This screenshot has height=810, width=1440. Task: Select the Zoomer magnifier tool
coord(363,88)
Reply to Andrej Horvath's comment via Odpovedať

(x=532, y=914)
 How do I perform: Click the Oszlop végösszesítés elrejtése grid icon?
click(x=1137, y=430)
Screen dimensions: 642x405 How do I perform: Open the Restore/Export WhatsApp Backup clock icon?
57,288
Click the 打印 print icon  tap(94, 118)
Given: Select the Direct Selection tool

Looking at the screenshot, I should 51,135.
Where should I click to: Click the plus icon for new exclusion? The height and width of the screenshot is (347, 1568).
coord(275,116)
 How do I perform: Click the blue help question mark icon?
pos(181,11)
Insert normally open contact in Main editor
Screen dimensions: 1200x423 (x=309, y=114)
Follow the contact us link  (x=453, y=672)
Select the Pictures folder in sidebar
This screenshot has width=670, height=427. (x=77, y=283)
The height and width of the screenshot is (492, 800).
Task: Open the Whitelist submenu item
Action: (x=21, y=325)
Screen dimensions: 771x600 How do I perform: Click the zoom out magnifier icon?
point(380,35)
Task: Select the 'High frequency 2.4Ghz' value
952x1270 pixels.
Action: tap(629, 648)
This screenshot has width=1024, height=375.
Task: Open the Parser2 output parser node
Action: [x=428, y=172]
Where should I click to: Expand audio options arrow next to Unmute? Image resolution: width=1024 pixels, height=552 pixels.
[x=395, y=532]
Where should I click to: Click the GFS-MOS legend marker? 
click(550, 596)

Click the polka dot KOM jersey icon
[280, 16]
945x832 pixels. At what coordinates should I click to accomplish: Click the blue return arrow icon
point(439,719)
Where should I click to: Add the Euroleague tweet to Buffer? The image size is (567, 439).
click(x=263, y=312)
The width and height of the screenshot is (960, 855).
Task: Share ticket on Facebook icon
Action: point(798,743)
* * *
§ Aim of the task: Your task is to transcribe, with no changes, only the lines of the listing above that lie between the line holding "Select the Pictures folder in sidebar" and the line holding "Task: Select the 'High", inclusive.

§ Result:
Select the Pictures folder in sidebar
This screenshot has width=670, height=427. (x=77, y=283)
The height and width of the screenshot is (492, 800).
Task: Open the Whitelist submenu item
Action: (x=21, y=325)
Screen dimensions: 771x600 How do I perform: Click the zoom out magnifier icon?
point(380,35)
Task: Select the 'High frequency 2.4Ghz' value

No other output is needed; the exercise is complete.